Adam believes that the most dangerous phrase in our language is “We’ve always done it this way.” With this mindset, he continues to try new things and push the envelope of no-till and cover crops.
Steve spent his childhood summers working on his grandfather’s farm, and after college returned to the farm, which had been a strictly wheat and summer fallow operation. Steve began to integrate eco-fallow corn, as well as adding proso millet and no-till into the operation. After seeing the effectiveness and efficiency of these ever-changing farming practices, additional crops were added to diversify the rotation. Sunflowers, hay millet, oats and the recent addition of field peas are now part of the farm’s no-tillage rotation.
The transition of the farm away from conventional methods of tillage to a complete no-till system was not easy. Adding new technology, after 70 years with the same methods, came with a steep learning curve. Steve studied and experimented along with his grandfather to find methods that worked on the farm that only averages 14 inches of moisture a year. It didn’t take long to see that no-till farming practices were going to help increase efficiency, soil quality, reduce erosion and increase the bottom line. Steve is passionate in sharing his story of how he discovers opportunity and a unique method of marketing his products. Prepare to think differently after listening to Steve's presentation.
Forester and Wildlife Biologist
Dan serves on the staff of Delta F.A.R.M. (Farmer’s Advocating Resource Management), a nonprofit conservation organization representing over 300 farmers and 1.3 million acres in Northwest Mississippi, where his work involves advancing sustainable agricultural systems through on-farm research trials and demonstrations.
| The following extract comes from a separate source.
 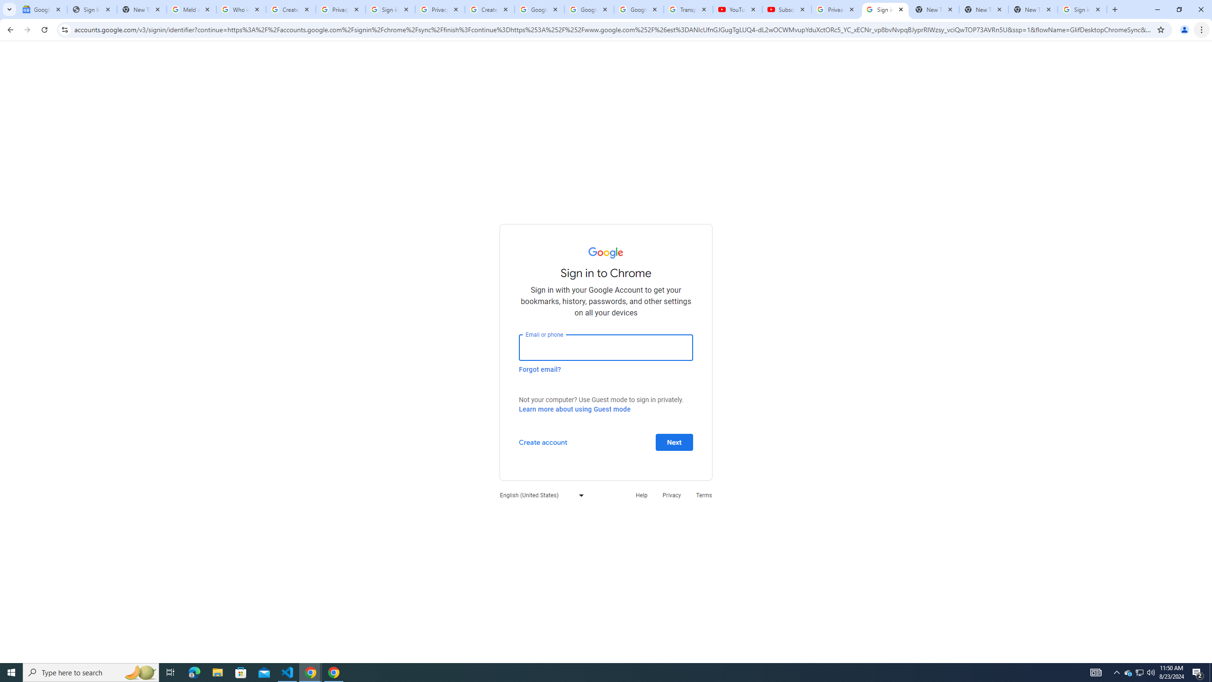 I want to click on 'Subscriptions - YouTube', so click(x=786, y=9).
His approach is characterized by the goal of maintaining or improving profitability and production while practically integrating principles of soil health and regenerative agriculture into farm scale production systems. Prevost is also a partner in PO Farms, a grass-based cattle operation in central Mississippi. Dan and his wife Jessica, along with their two children, reside near Leland where they are members of First Baptist Church and active supporters of music and arts in the community.
Brendon raises specialty potatoes and quinoa on 500 acres under irrigation at 7,600 feet above sea level using a biotic approach. Brendon chooses to use biological inputs like companion crops, livestock, green manure and flowering strips instead of synthetic fertilizers, herbicides, fungicides and insecticides. Biotic management supports a healthy, diverse pollinator population as well as a healthy farm and healthy consumers.
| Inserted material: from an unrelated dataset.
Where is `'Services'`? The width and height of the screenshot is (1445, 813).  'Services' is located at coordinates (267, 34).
Rockey Farms has received multiple environmental stewardship and conservation awards for its biotic practices. In 2016, the National Association of Conservation Districts named him a Soil Health Champion.
State Conservation Agronomist
Lee previously served as NRCS state conservation agronomist for Mississippi. He has a bachelor’s degree in agronomy from the University of Arkansas at Pine Bluff and a master’s degree in plant, soil and environmental science from North Carolina Agricultural and Technical State University. In addition to his work with USDA, he manages his own row crop farm in Lee County, Arkansas.
“Southern farmers cannot simply rely on the tried and proven management techniques that the Midwest employs to manage cover crops and improve soil health,” said John Lee, USDA NRCS state agronomist in Arkansas. “Conditions in the South are different, and we need to plan to improve soil health according to southern agricultural farming practices and conditions farmers are facing here in the South.”